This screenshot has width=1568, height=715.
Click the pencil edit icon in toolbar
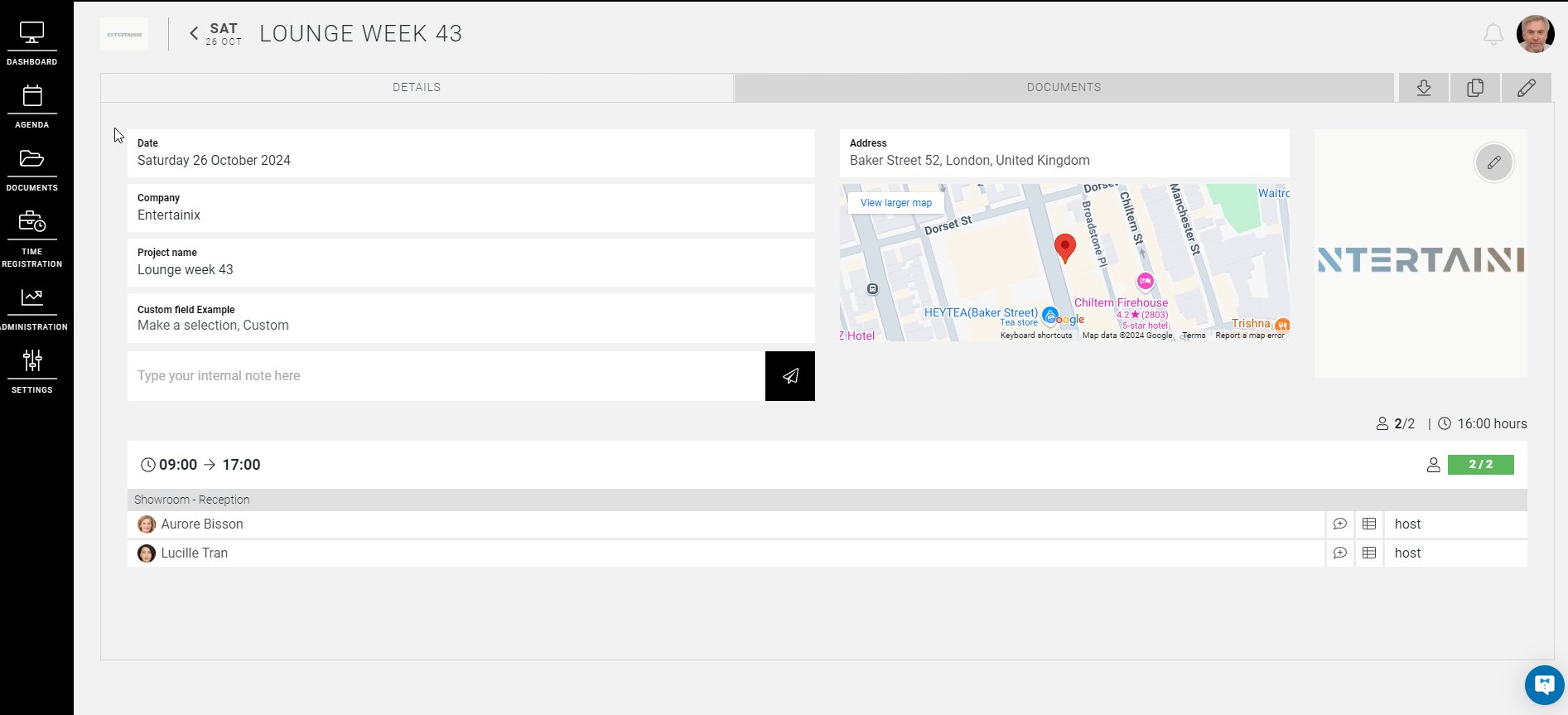[x=1527, y=88]
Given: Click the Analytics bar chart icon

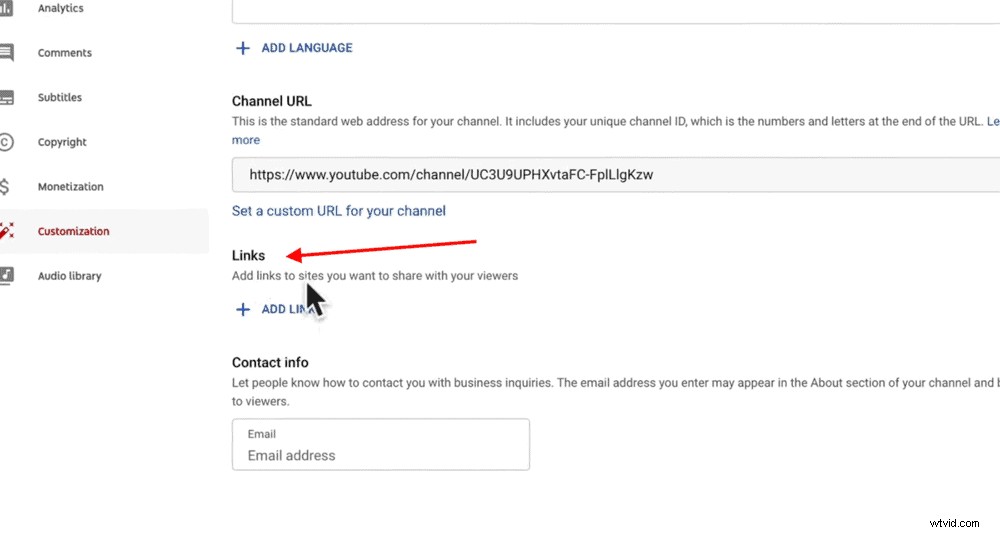Looking at the screenshot, I should (x=6, y=9).
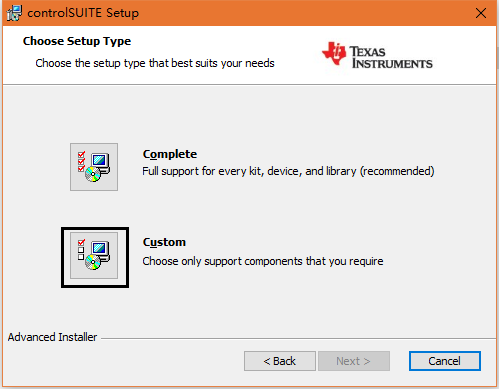Click the red Texas Instruments state-shaped emblem
Image resolution: width=499 pixels, height=389 pixels.
334,53
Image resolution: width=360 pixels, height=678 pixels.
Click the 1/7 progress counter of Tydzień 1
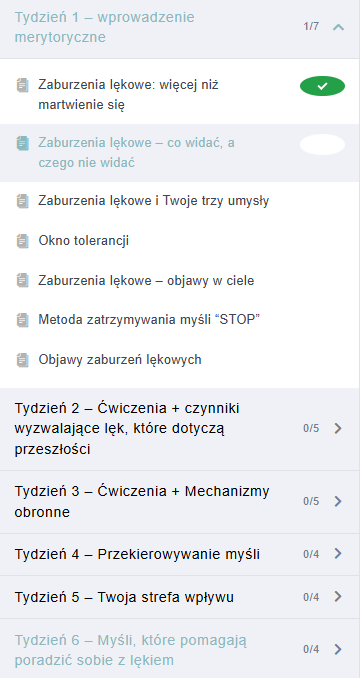tap(311, 27)
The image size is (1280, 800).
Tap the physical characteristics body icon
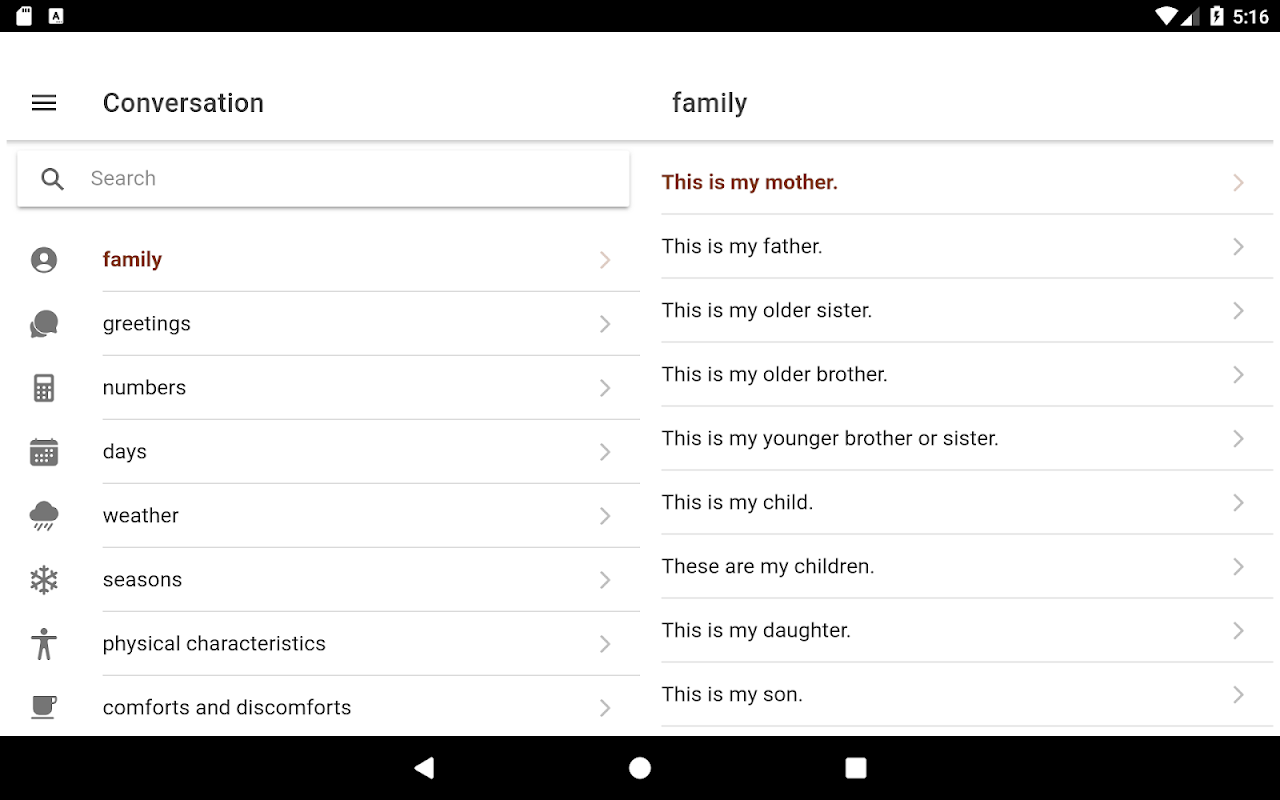coord(44,644)
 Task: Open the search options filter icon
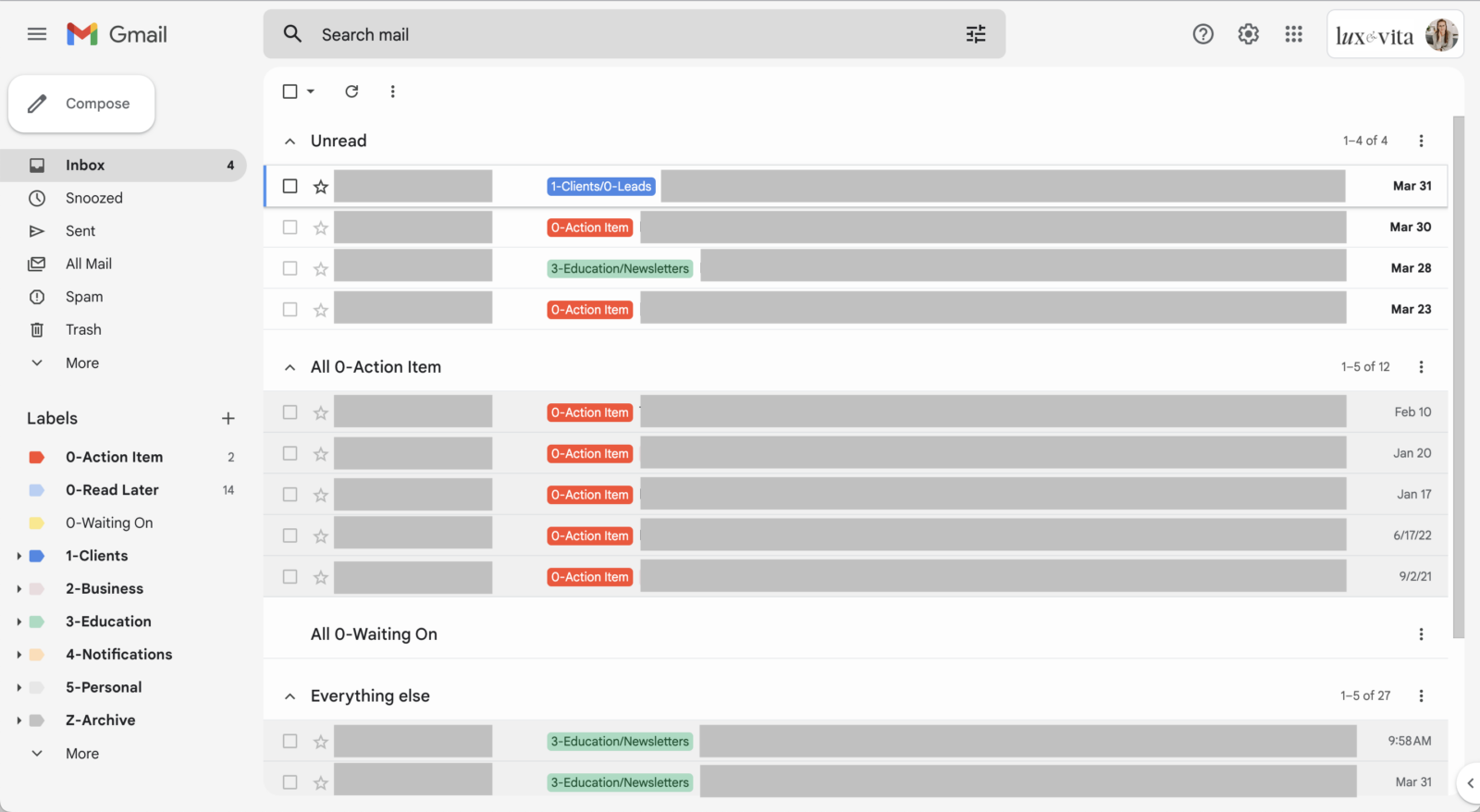[x=976, y=34]
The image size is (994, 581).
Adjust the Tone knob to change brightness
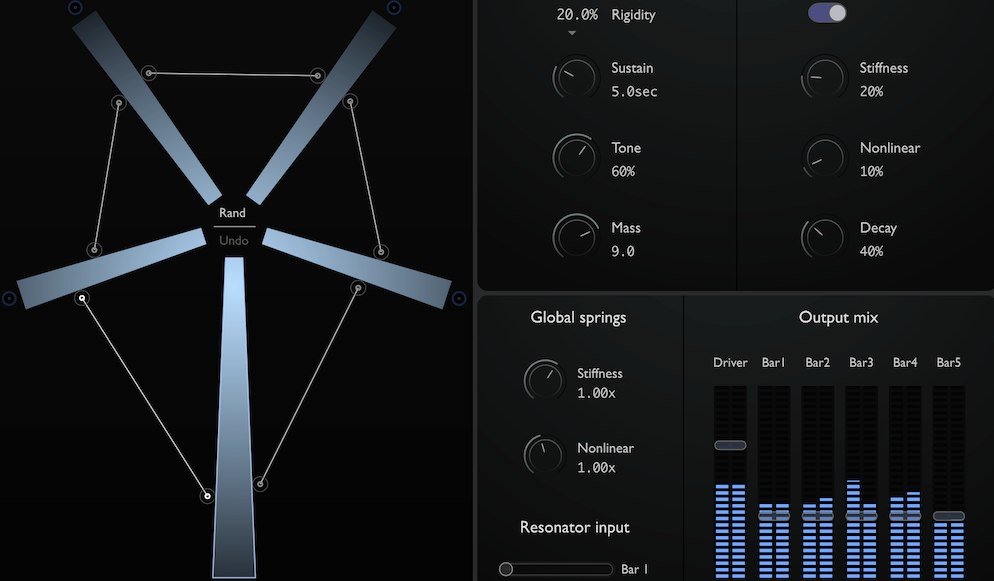[x=575, y=157]
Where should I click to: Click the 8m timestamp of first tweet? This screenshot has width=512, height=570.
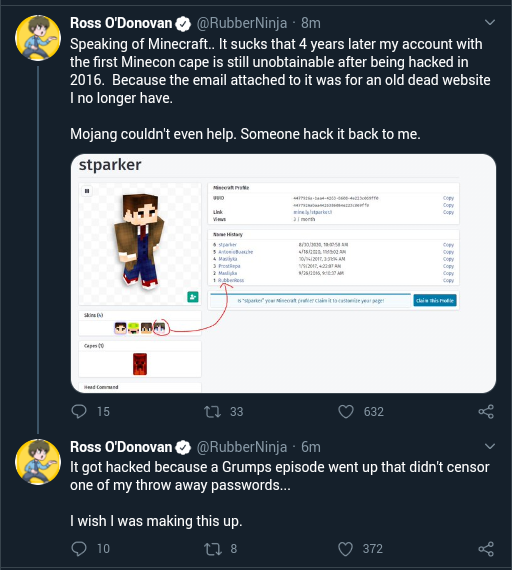click(x=311, y=23)
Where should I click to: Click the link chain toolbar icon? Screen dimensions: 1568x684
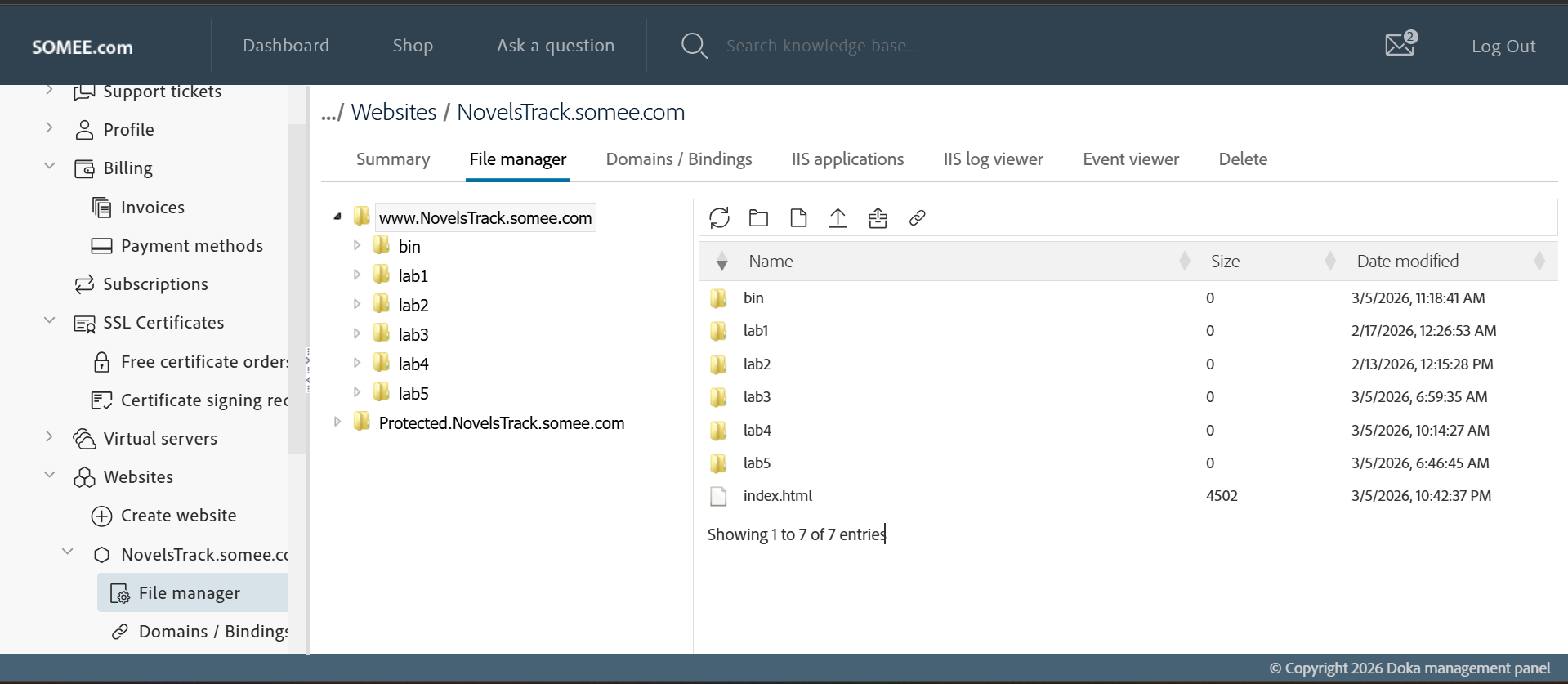[917, 218]
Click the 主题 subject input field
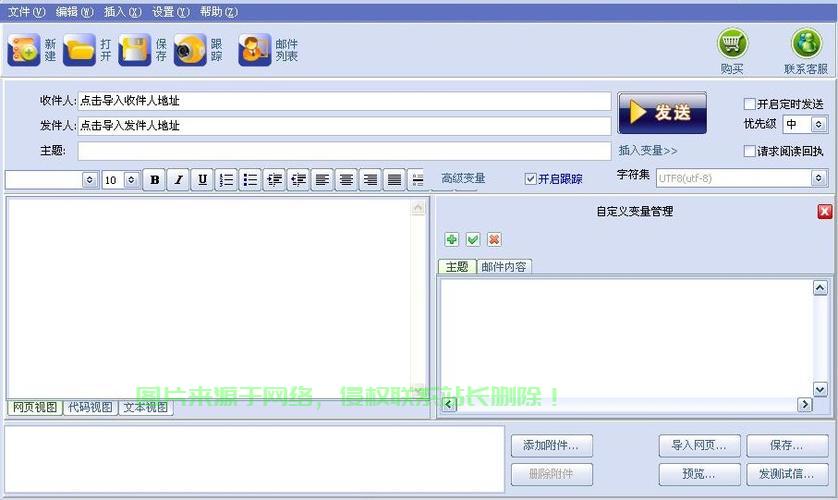 click(344, 151)
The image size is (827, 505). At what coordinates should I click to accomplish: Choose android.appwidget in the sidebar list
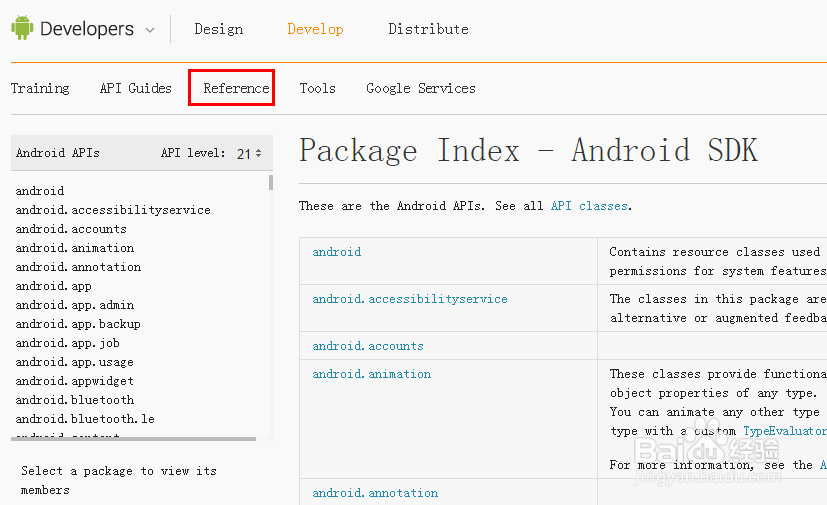[x=74, y=381]
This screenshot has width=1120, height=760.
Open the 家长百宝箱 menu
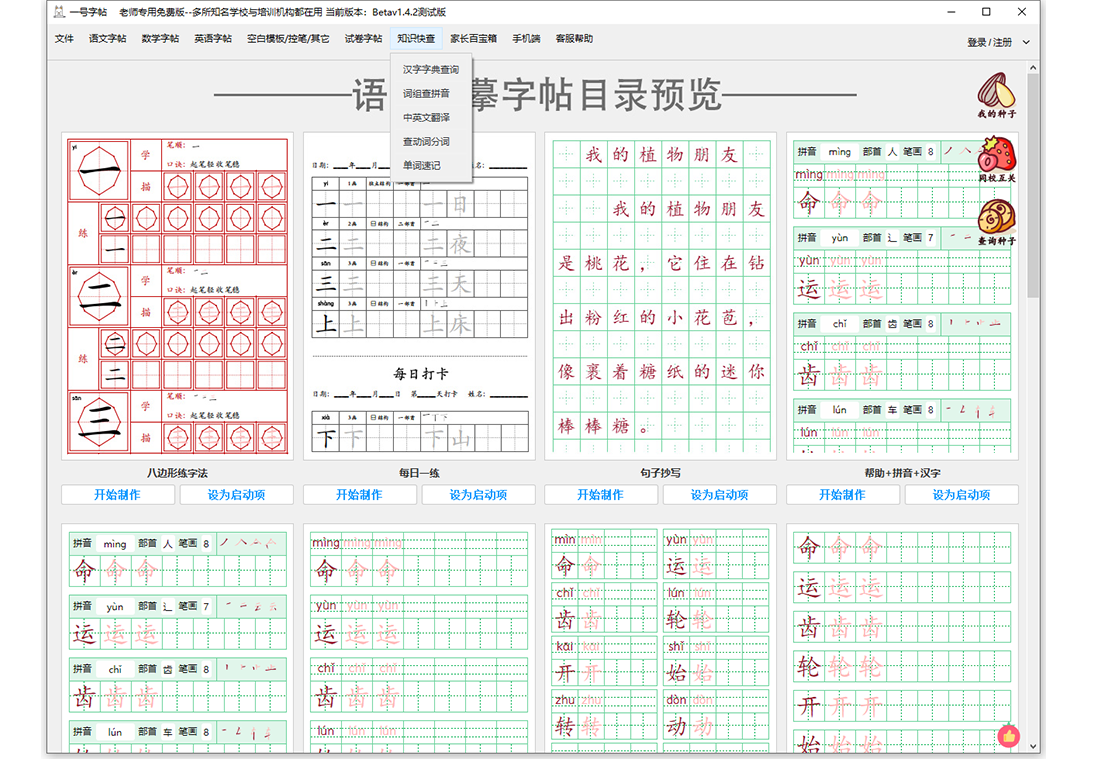(473, 39)
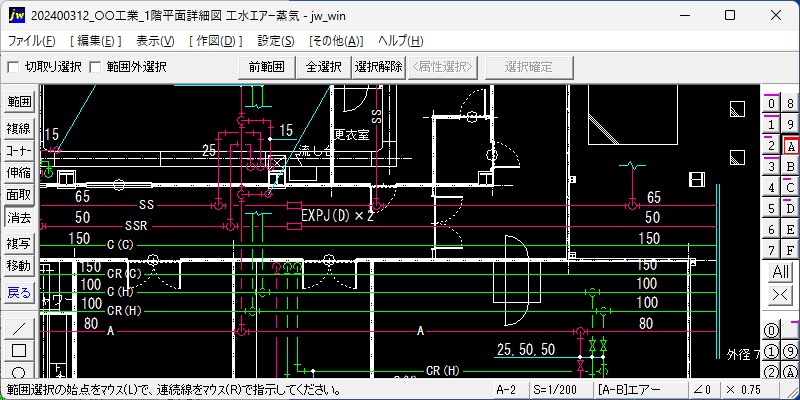This screenshot has height=400, width=800.
Task: Activate the 消去 erase tool
Action: pos(19,218)
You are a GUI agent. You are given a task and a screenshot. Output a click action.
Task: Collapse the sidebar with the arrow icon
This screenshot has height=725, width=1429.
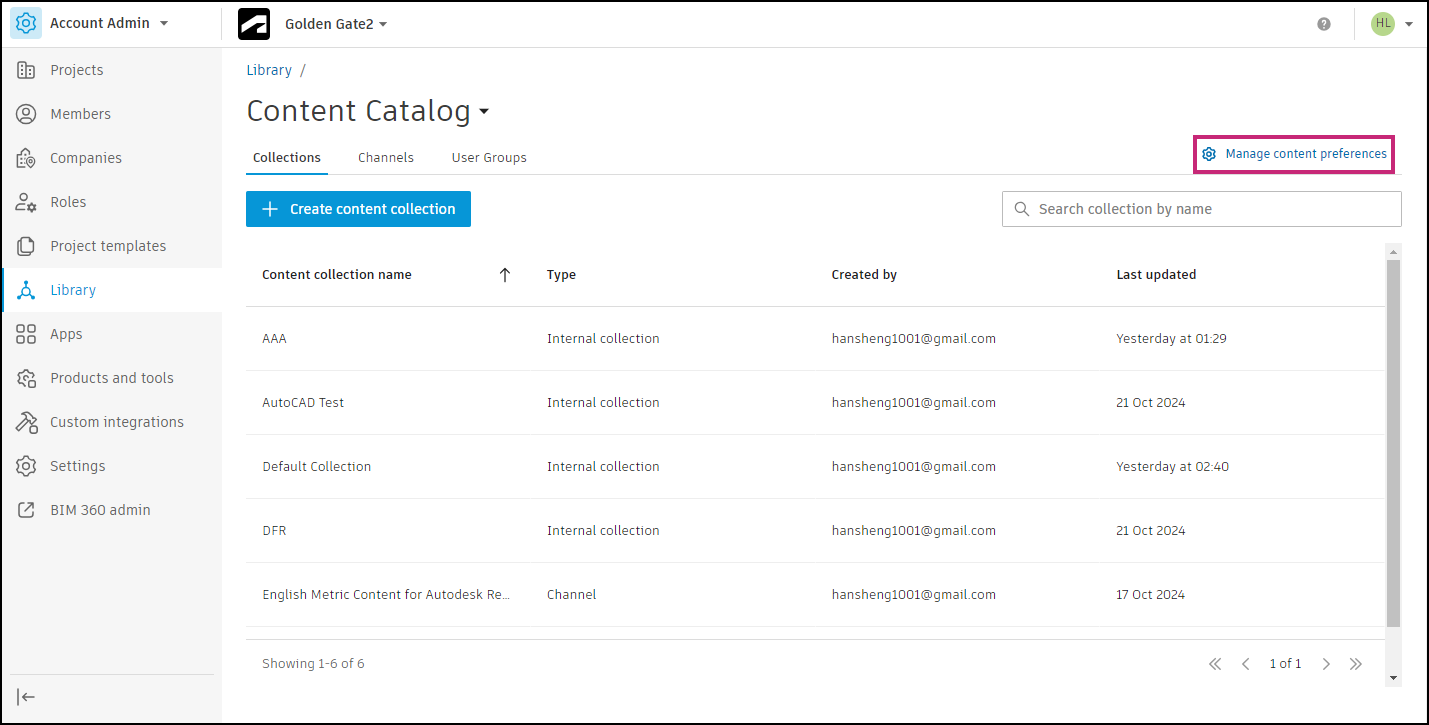(27, 697)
____
:: Task objective ::
Please retype the lines from the one that contains "You are a GUI" through the final line of the data, both included, without any pictures.

:: Result of the exercise ::
You are a GUI agent. You are given a task and a screenshot. Output a click action.
Task: Collapse the sidebar with the arrow icon
This screenshot has height=725, width=1429.
(27, 697)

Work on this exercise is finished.